We will discuss questions such as:
- How can we preserve tangible or intangible heritage in a time when much destruction happens?
- What is cultural memory and how does it influence cultural narratives?
- What are traditional “great discoveries” in archaeology, and do we still think they are great?
- By whom and how are history or culture represented?
- How is the present day population involved in archaeology?
- What is the meaning of a landscape, and for whom?
- How do museums present tangible and intangible heritage?
- Whose heritage is it?
- Is World Heritage a problematic term?
- and many, many more
The first quarter of the cluster brings to the fore the big topics in cultural heritage and has a strong focus on debate and writing. Each week there will be a debate with different faculty for which you will prepare yourself with targeted readings and a small group discussion. In the second quarter you can choose from a number of pivot courses, in which you do research in close collaboration with a faculty member. The entire group will come together once a week to discuss the different pivot class subjects. The third quarter takes you experience and allows you to deepen your research and prepare an oral presentation on the subject of your choice.

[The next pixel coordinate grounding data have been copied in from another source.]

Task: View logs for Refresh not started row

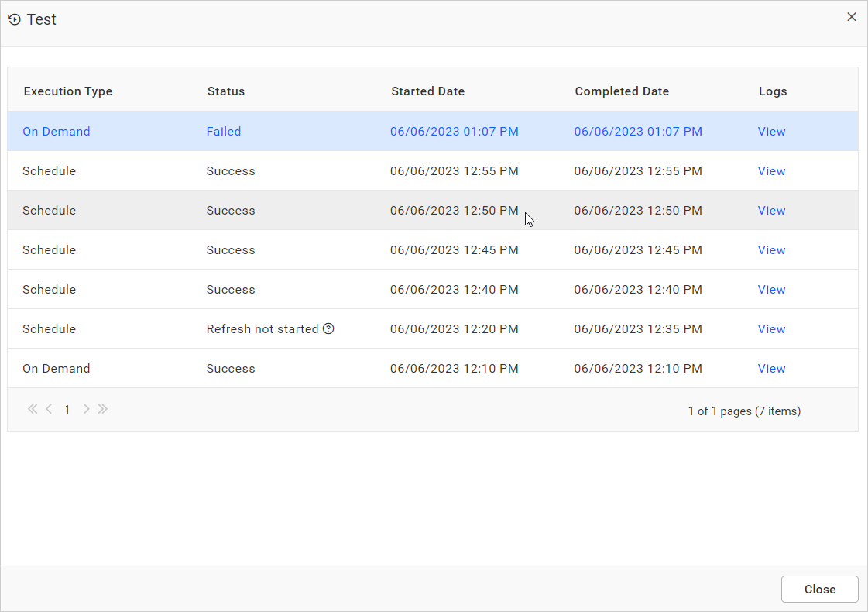Action: (x=771, y=329)
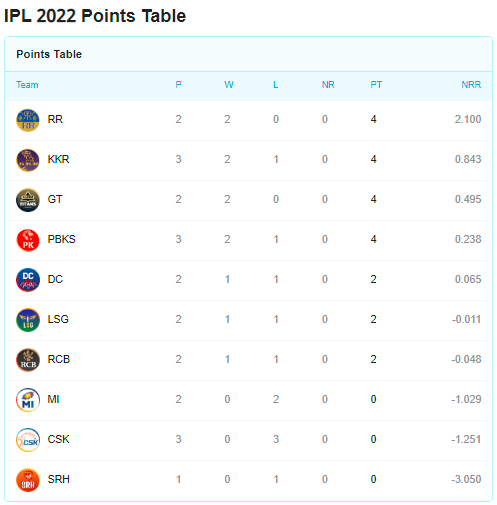Select the RR net run rate 2.100

[x=468, y=119]
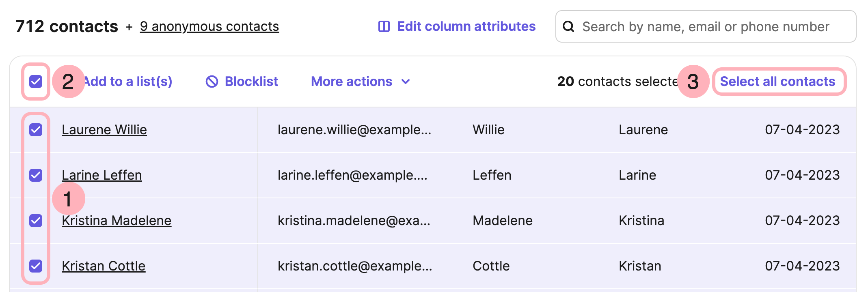Open Kristina Madelene's contact profile
Viewport: 868px width, 292px height.
click(117, 221)
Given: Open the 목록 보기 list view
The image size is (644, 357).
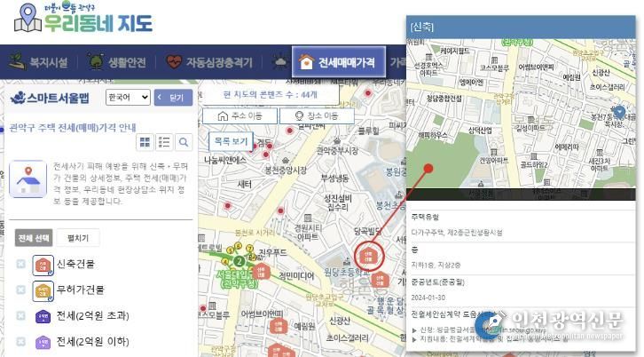Looking at the screenshot, I should 231,140.
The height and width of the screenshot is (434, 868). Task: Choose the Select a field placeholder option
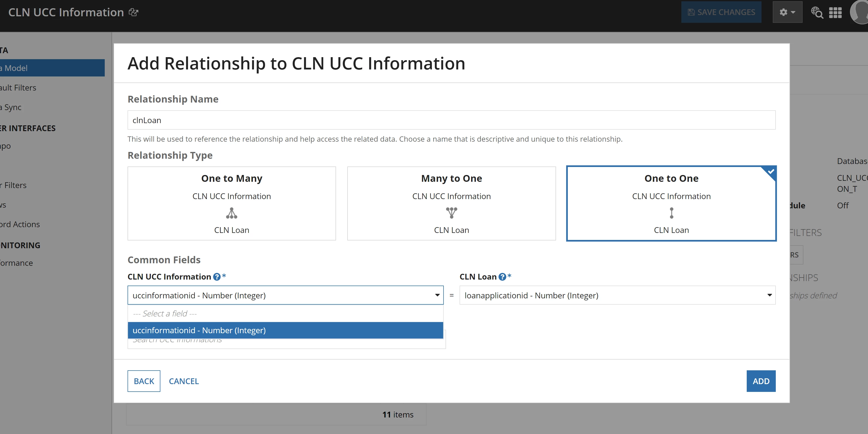coord(285,314)
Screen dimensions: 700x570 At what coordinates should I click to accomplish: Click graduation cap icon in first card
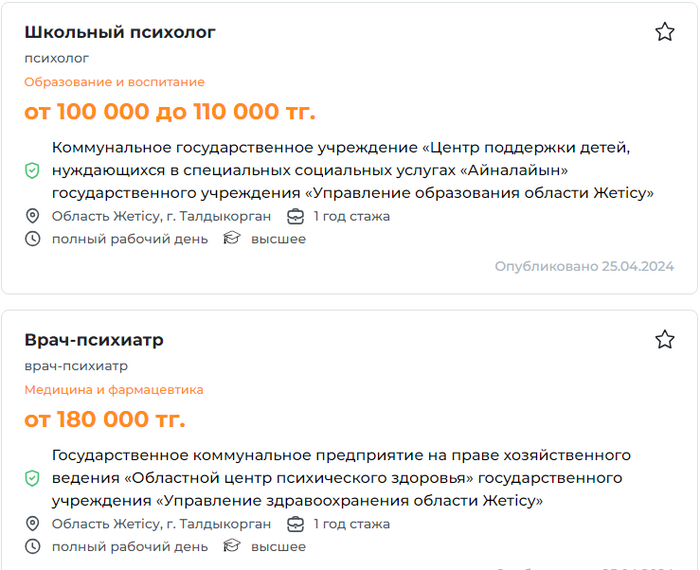[232, 239]
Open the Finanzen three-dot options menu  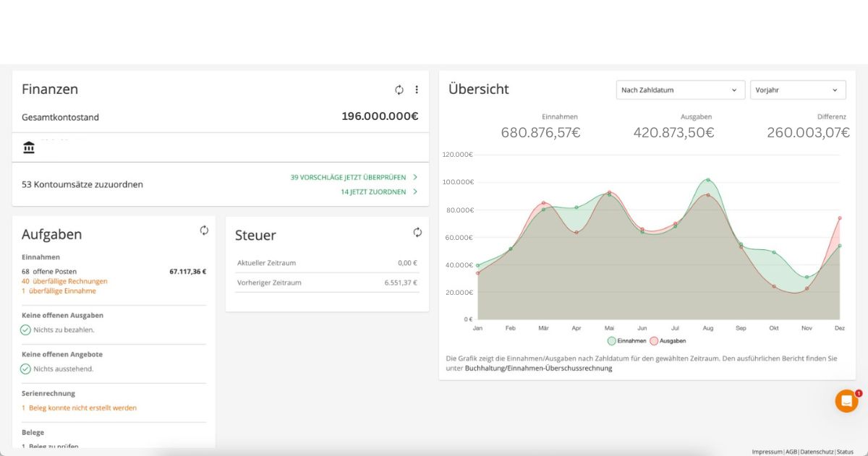417,90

Pivot Courses – In Winter 2017 the following seminars are offered:
- Visual Archaeology: representing the past from bar graph to game environments
- Reconstructing Yoruba Architecture
- Cultural Heritage Preservation CRM
- African American Gravestones
- Museums in the Digital Age
- Healing: Ritual and Transformation
Required Course Credit
Upon completion of the yearlong cluster, students will obtain credit for required courses in the departments of Near Eastern Languages and Cultures, World Arts and Cultures and Art History. The courses fulfill electives and partial required coursework (upon petition) in other departments. See your Department Counselor to petition. Additionally, the courses will help to satisfy UD electives units.